DeepReac+: An universal framework for quantitative modeling of chemical reaction based on deep active learning

introduction

DeepReac+ is an efficient and universal computational framework for the prediction of chemical reaction outcomes and selection of optimized reaction conditions. To accelerate the automation of chemical synthesis, artificial intelligence technologies have been introduced to predict potential reaction outcomes before experimentation. However, two limitations exist for current computational approaches:

  • There is a lack of universality and generalization in the modeling of various sorts of chemical reactions.
  • A large amount of data are still necessary to train the model for high predictive performance.

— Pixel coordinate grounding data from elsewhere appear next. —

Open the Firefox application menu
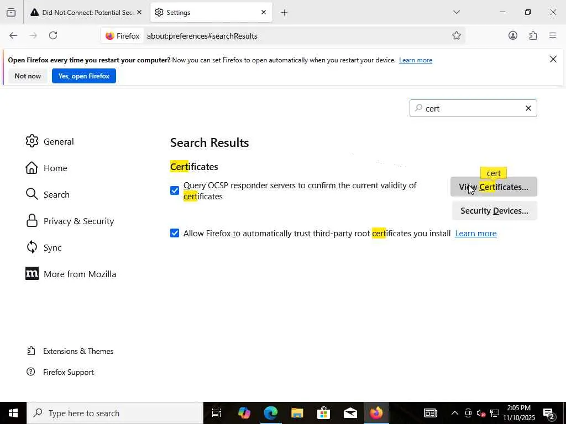This screenshot has width=566, height=424. coord(553,36)
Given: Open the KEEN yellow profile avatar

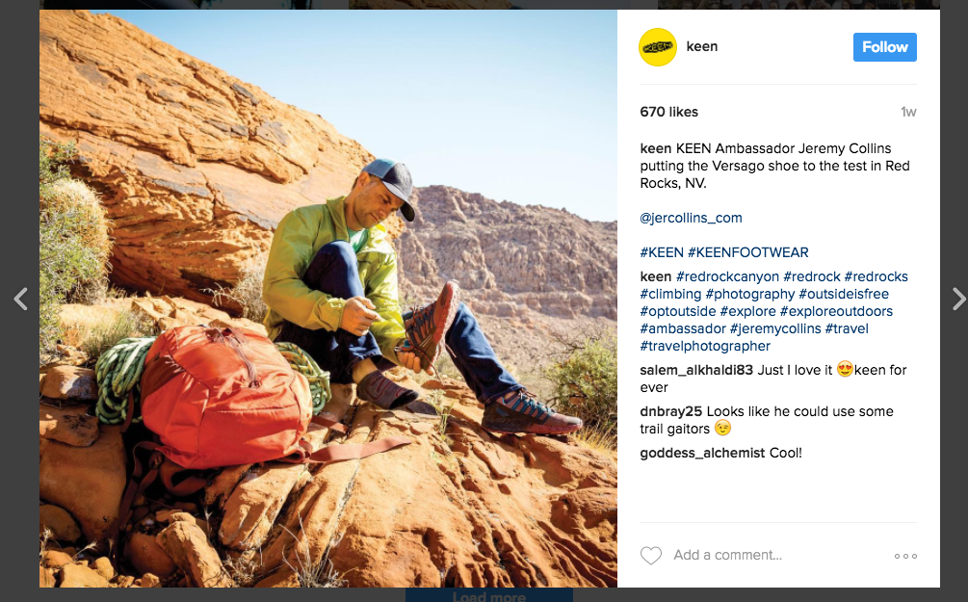Looking at the screenshot, I should [658, 47].
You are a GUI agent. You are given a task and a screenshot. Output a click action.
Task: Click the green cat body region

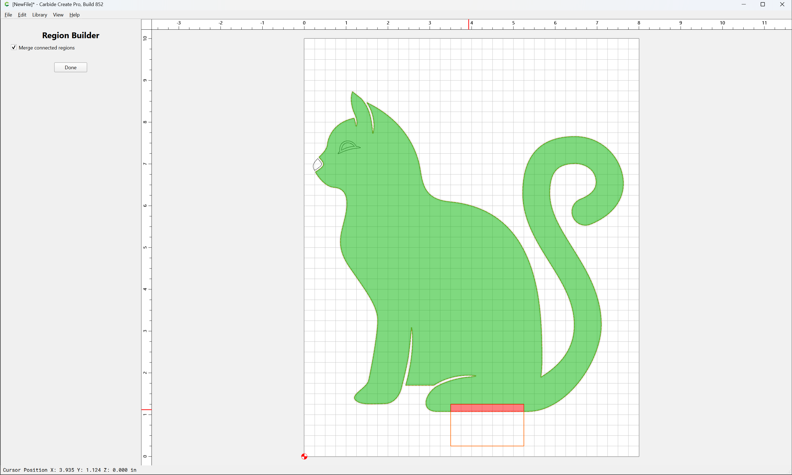[433, 272]
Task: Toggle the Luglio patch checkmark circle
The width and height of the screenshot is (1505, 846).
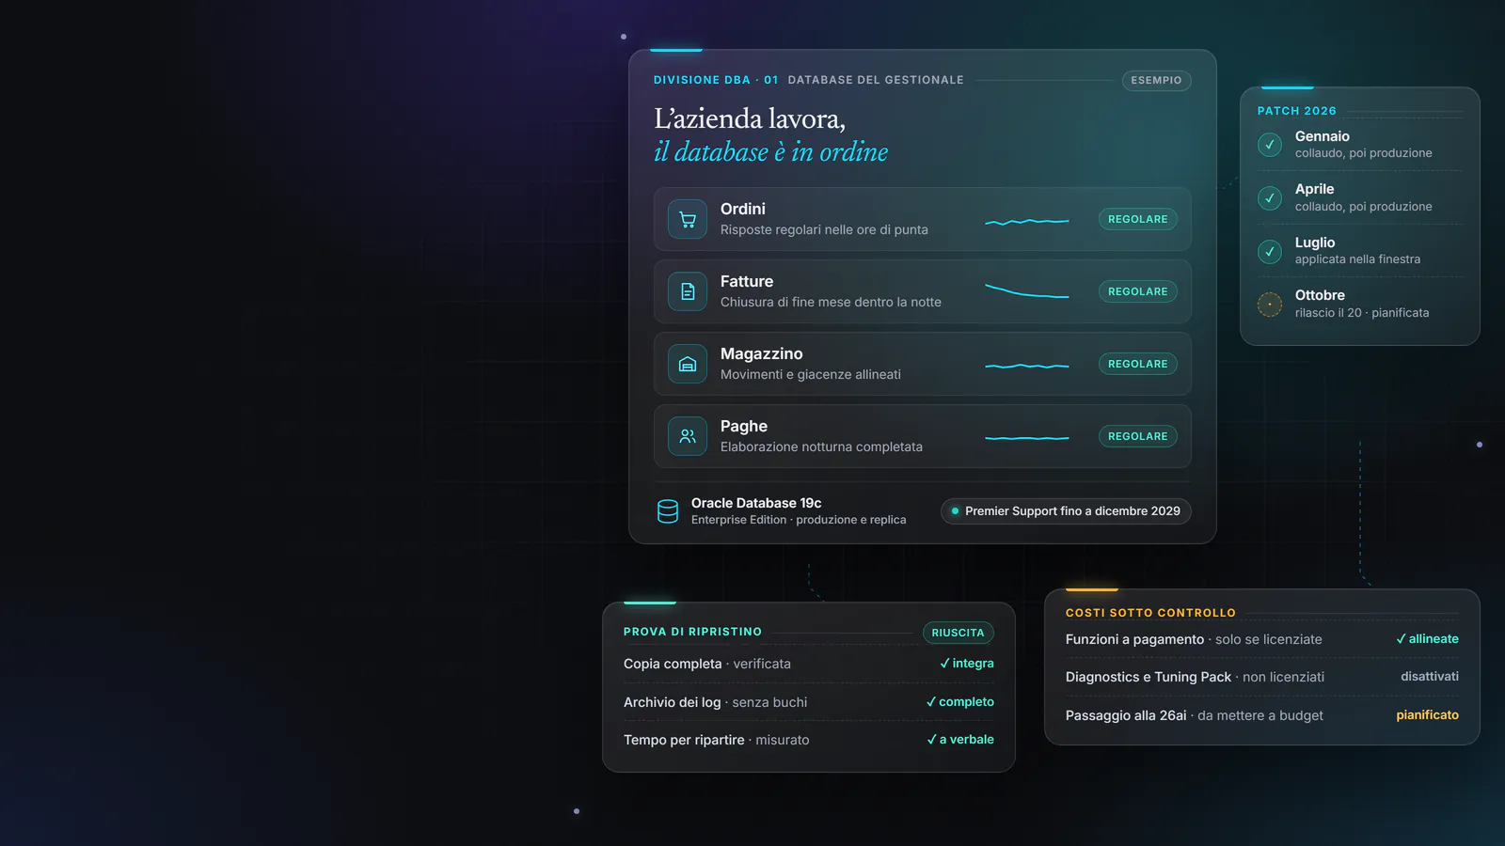Action: [x=1270, y=252]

Therefore, the main contributions of DeepReac+ are as follows:

  1. Under the framework of DeepReac+, DeepReac is designed as an efficient graph-neural-network-based representation learning model for chemical reaction outcome prediction, where the 2D structures of molecules can serve as inputs for feature representation learning and subsequent prediction with a universal and generalized prediction ability. Such a model can handle any reaction performance prediction task, including those for yield and stereoselectivity. In addition, a mechanism-agnostic embedding strategy is applied to represent inorganic components, which further broadens the application scope of DeepReac.
  2. An active learning strategy is proposed to explore the chemical reaction space efficiently. Such a strategy helps to substantially save costs and time in reaction outcome prediction and optimal reaction condition searching by reducing the number of necessary experiments for model training. Unlike the traditional uncertainty-based sampling strategy applied in active learning, two novel sampling strategies are presented based on the representation of the reaction space for reaction outcome prediction, i.e., diversity-based sampling and adversary-based sampling. In addition, two other sampling strategies, i.e., greed-based sampling and balance-based sampling, are proposed for optimal reaction condition searching.

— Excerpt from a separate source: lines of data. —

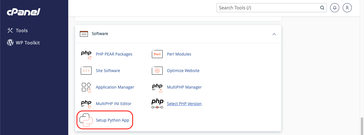
Task: Launch Application Manager via its icon
Action: pyautogui.click(x=86, y=87)
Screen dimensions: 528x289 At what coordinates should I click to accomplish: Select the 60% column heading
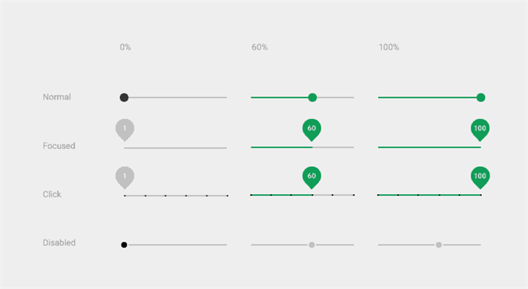click(259, 47)
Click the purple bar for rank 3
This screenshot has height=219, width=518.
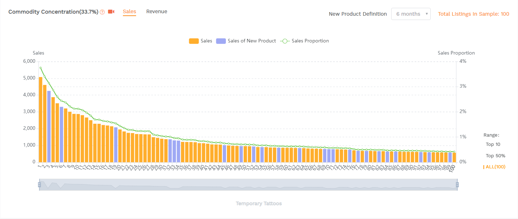point(49,127)
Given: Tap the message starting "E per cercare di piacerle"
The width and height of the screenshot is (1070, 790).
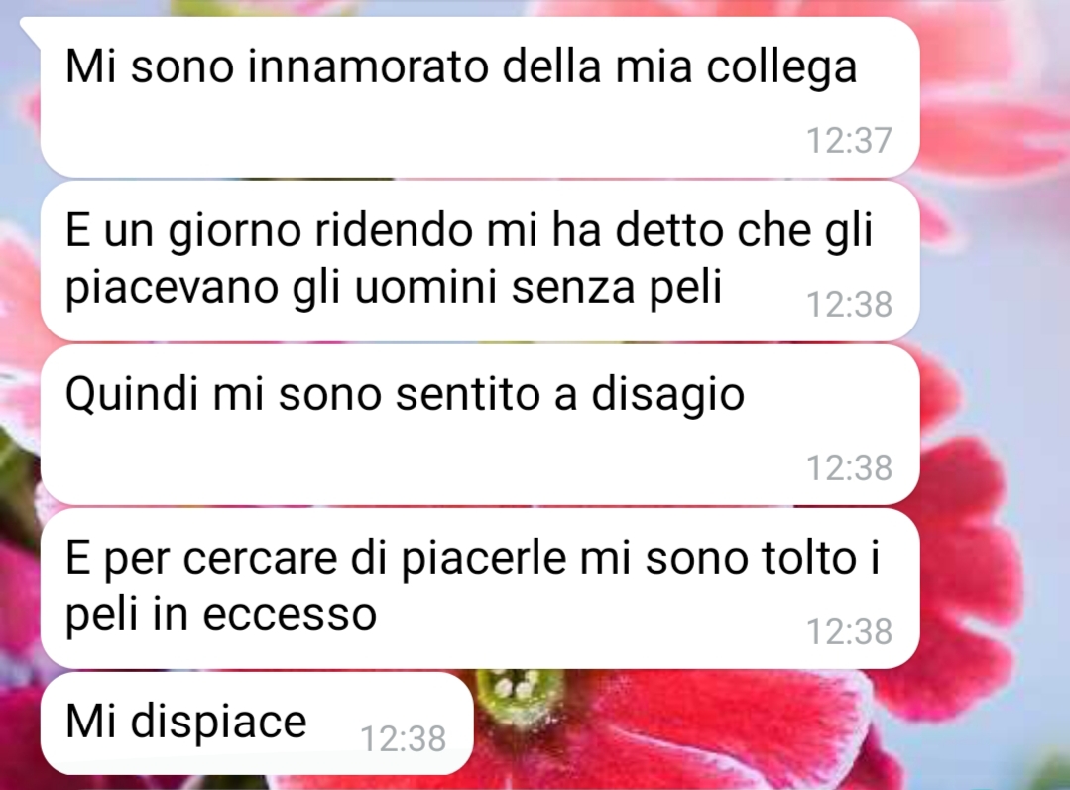Looking at the screenshot, I should point(480,589).
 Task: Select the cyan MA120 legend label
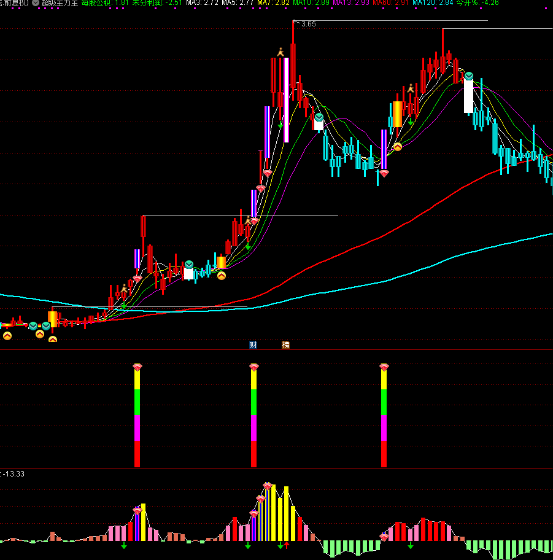pyautogui.click(x=433, y=3)
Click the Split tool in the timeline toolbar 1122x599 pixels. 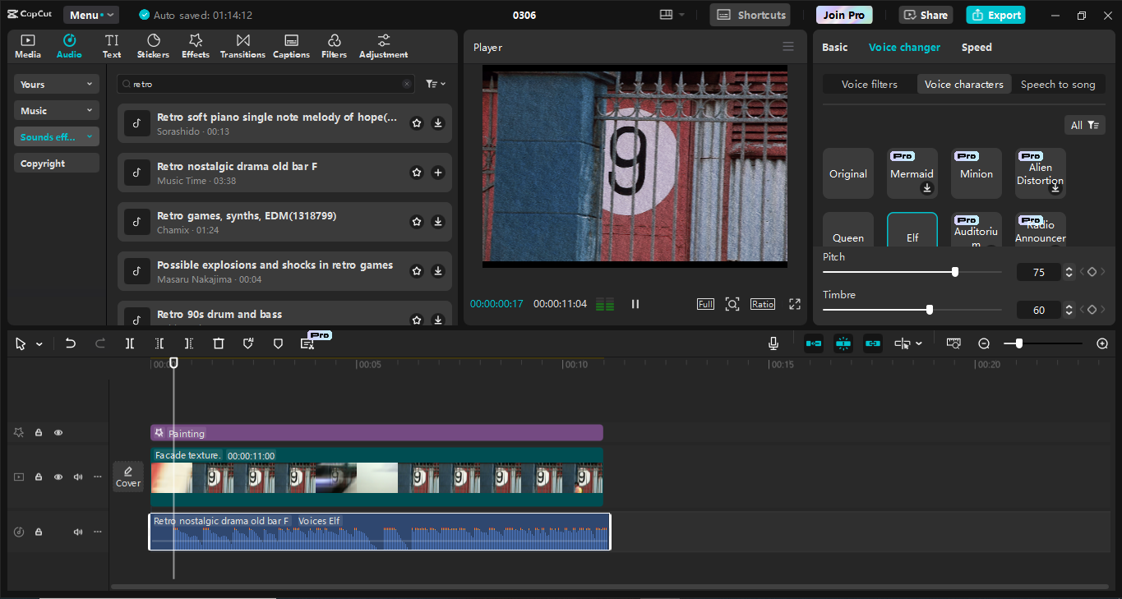coord(129,343)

The two characteristics of DeepReac+ are beneficial to the development of automated chemical synthesis platforms and enable cost reduction and liberate the scientific workforce from repetitive tasks.

Workflow

DeepReac+ is based on an active learning loop and consists of the following steps:

  1. Use a small amount of data, i.e. 10% of a dataset, to pretrain a model;
  2. Select a few unlabeled data points to be annotated according to a sampling strategy;
  3. Retrain the model iteratively after every inclusion until some criteria is satisfied, i.e. the predictive performance of the model or the amount of labeled data points.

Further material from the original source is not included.